Era um grupo gigantesco, acho que tinha uns trinta autores quase. Todas as pessoas de humor estavam lá. Eu era a única mulher – Patricya Travassos

Patricya e Nicolau, com dois anos e meio (Foto: Reprodução/Revista Manchete)

Por haver participado desta fase importante do humor na TV, Patrícia opina sobre a falta de programas humorísticos na TV: “Eu não sei a razão de não terem mais tantos. Acho que há uma dificuldade de fazer humor na televisão, mas na Internet temos vários grupos, como o Porta dos Fundos, o Embrulha pra Viagem e entre outros. Tem muita gente na internet. Hoje em dia há uma profusão de stand-ups, de pessoas fazendo humor e seus próprios espetáculos. Eu acho que o humor continua. Ele só mudou de lugar. Talvez a televisão não tenha interesse, ou o humor da televisão não ficou tão engraçado, ou envelheceu, caso da “Praça [é Nossa], que é legal, e cria milhões de humoristas, mas é uma coisa que existe há quase quarenta anos”.

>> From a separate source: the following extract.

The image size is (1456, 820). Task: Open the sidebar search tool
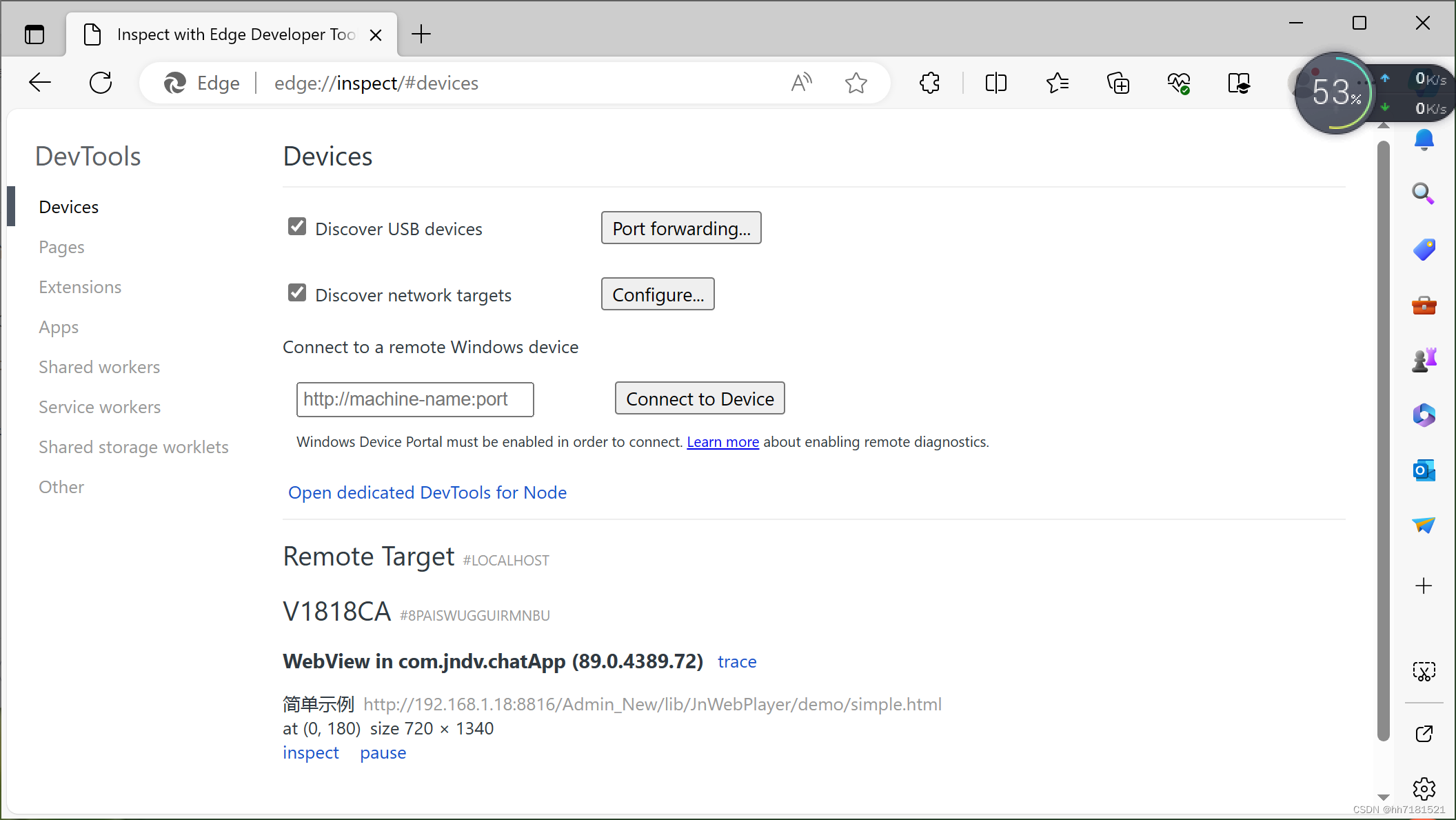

Humor é uma coisa muito difícil de escrever. Ou você tem um grupo que já tem um tom, já tem um uma pegada, um caminho, ou precisa fazer como na televisão, que depende da contratação de  pessoas diferentes – Patricya Travassos

Eduardo Moscovis e Patricya Travassos em “Duetos”. Peça está em cartaz em São Paulo (Foto: Barbarah Queiroz)

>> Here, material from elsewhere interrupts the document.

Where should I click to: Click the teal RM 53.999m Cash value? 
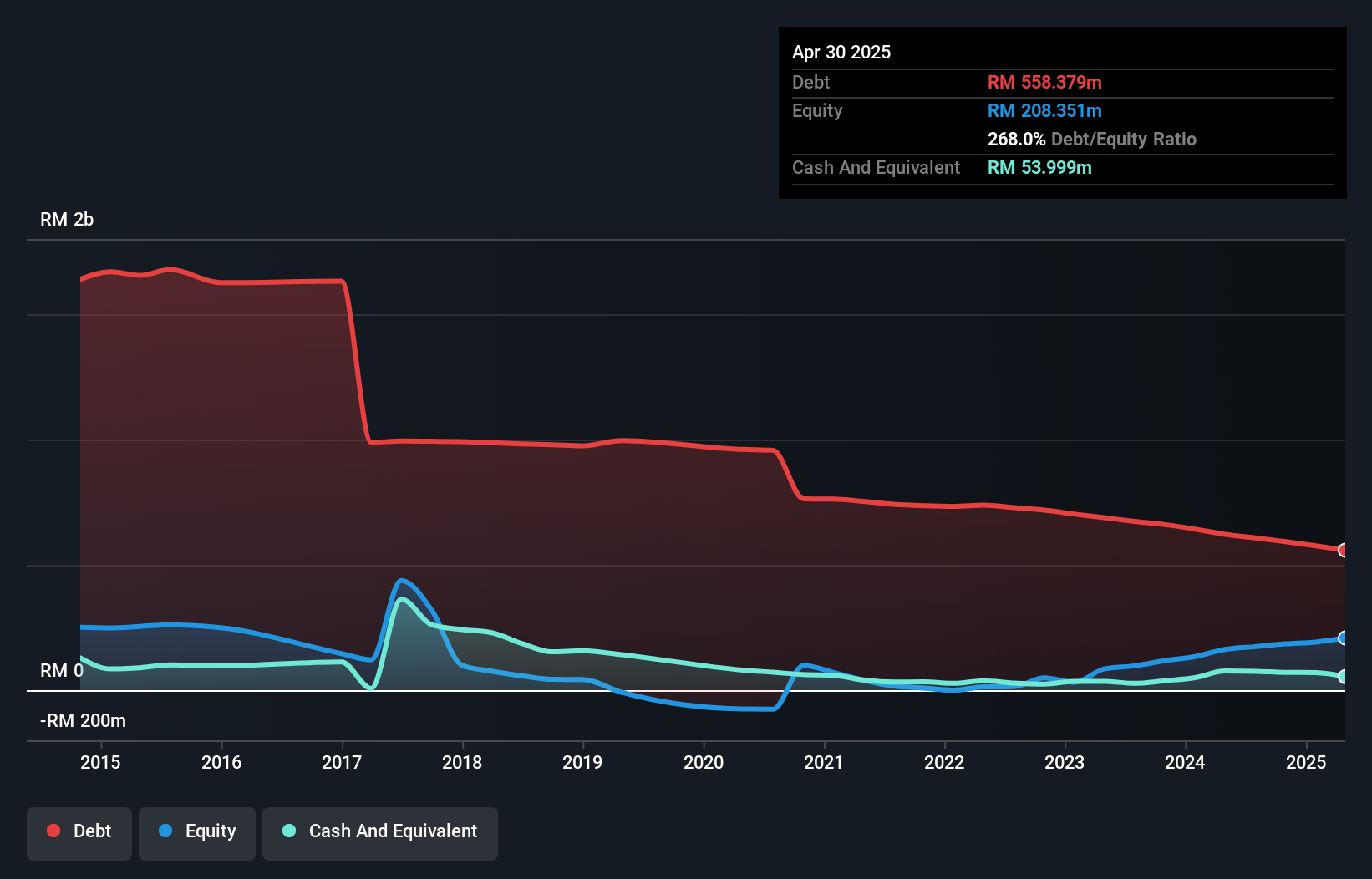(1039, 167)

Depois de uma temporada vitoriosa no Rio, “Duetos” está em cartaz em São Paulo, do dia 04/08 ao dia 29/10 no Teatro FAAP, em Higienópolis. Segundo Patricya, trata-se de “um texto famoso, montado em mais de vinte países. E que é um sucesso em todo lugar”. Dentre alguns dos temas presentes no roteiro estão os relacionamentos e suas formas. E não são relações entre casais, ou entre amigos, ainda que haja. São quatro cenas independentes que revelam situações interrelacionais distintas. Para Patricya, “relacionar-se com alguém é um eterno aprendizado, um eterno conflito, uma eterna dificuldade e ao mesmo tempo uma necessidade humana”. Atualmente, muito se diz que as pessoas estão se tratando de forma cada vez mais superficial e menos contundente. Ainda segundo a atriz, “em cada época a relação interpessoal vai se desenhar de uma forma. Isso não quer dizer que facilite, piore ou melhore. Eu acho que é sempre muito difícil. Talvez agora esteja muito  superficial. Quando se falava em século passado, a sociedade era tão truncada, tão cheia de preconceitos e regras que os relacionamentos eram formais, então eu acho que tem hoje mais informalidade, mas, ainda assim há uma busca. A busca pela alma gêmea ou pelo melhor amigo ou por seja o que for. É é nos relacionamentos que é possível se conhecer, aprender a lidar com o outro e a aceitá-lo. Então é sempre um aprendizado.”

Hoje as pessoas dizem ter sessenta mil amigos. Tem seguidores, não amigos. Eu não nasci nessa geração em que os melhores amigos estão na internet. Eu tenho amigos de infância, outros com os quais posso contar numa hora em que eu precise ou algo assim – Patricya Travassos

Com “Duetos”, a equipe pretende voltar para o Rio após a temporada paulistana, fazer turnê internacional, ainda que a atriz queira “aliar outros projetos para fazê-los junto com a peça”. Diante de uma carreira longeva e multiplataforma, Patricya tira o seguinte saldo: “Eu adoro ser atriz de teatro. Nós, atores, temos uma vida igual a todo mundo durante a semana, enquanto no fim de semana a gente trabalha. É muito legal isso. Eu gosto muito de ter a minha vida assim, fazer minhas aulas, comer em casa, sair com amigos, viajar. Eu gosto de fazer as coisas normais que todo mundo gosta”, finaliza.